How to complete this task: Every entry, from first to last, is to be retyped without any alteration.

[Collection entries]
__________

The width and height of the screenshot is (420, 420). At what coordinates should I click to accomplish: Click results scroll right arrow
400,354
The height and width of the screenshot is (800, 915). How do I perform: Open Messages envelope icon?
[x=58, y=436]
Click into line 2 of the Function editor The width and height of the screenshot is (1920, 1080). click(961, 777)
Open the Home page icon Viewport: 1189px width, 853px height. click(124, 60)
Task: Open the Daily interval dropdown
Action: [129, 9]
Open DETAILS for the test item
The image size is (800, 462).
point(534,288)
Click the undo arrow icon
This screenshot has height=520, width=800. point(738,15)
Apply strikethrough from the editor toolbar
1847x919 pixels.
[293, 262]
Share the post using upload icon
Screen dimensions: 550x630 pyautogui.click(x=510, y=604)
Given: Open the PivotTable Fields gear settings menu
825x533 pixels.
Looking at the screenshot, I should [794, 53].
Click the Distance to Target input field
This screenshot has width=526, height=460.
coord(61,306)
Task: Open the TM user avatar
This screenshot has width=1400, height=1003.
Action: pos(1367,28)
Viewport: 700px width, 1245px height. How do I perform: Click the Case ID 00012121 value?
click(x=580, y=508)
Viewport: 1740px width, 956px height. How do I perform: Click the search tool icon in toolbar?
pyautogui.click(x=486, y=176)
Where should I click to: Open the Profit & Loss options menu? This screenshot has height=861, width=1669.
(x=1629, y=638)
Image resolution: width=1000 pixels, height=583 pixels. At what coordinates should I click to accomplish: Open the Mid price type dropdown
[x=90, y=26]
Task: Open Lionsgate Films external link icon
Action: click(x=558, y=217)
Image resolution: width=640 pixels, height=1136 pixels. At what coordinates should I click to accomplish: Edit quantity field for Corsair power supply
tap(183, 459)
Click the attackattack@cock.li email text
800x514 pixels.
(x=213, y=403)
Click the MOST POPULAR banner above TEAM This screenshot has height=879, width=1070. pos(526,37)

__________

Response for this exercise:
The width and height of the screenshot is (420, 420). At what coordinates should I click to accomplish: Click results scroll right arrow
400,354
The height and width of the screenshot is (800, 915). How do I perform: Open Messages envelope icon?
[x=58, y=436]
Click into line 2 of the Function editor The width and height of the screenshot is (1920, 1080). click(961, 777)
Open the Home page icon Viewport: 1189px width, 853px height. click(124, 60)
Task: Open the Daily interval dropdown
Action: [129, 9]
Open DETAILS for the test item
The image size is (800, 462).
point(534,288)
Click the undo arrow icon
This screenshot has height=520, width=800. point(738,15)
Apply strikethrough from the editor toolbar
1847x919 pixels.
[293, 262]
Share the post using upload icon
Screen dimensions: 550x630 pyautogui.click(x=510, y=604)
Given: Open the PivotTable Fields gear settings menu
825x533 pixels.
Looking at the screenshot, I should [794, 53].
Click the Distance to Target input field
This screenshot has width=526, height=460.
coord(61,306)
Task: Open the TM user avatar
This screenshot has width=1400, height=1003.
Action: pos(1367,28)
Viewport: 700px width, 1245px height. How do I perform: Click the Case ID 00012121 value?
click(x=580, y=508)
Viewport: 1740px width, 956px height. How do I perform: Click the search tool icon in toolbar?
pyautogui.click(x=486, y=176)
Where should I click to: Open the Profit & Loss options menu? This screenshot has height=861, width=1669.
(x=1629, y=638)
Image resolution: width=1000 pixels, height=583 pixels. At what coordinates should I click to accomplish: Open the Mid price type dropdown
[x=90, y=26]
Task: Open Lionsgate Films external link icon
Action: click(x=558, y=217)
Image resolution: width=640 pixels, height=1136 pixels. At what coordinates should I click to accomplish: Edit quantity field for Corsair power supply
tap(183, 459)
Click the attackattack@cock.li email text
800x514 pixels.
(x=213, y=403)
Click the MOST POPULAR banner above TEAM This screenshot has height=879, width=1070. pos(526,37)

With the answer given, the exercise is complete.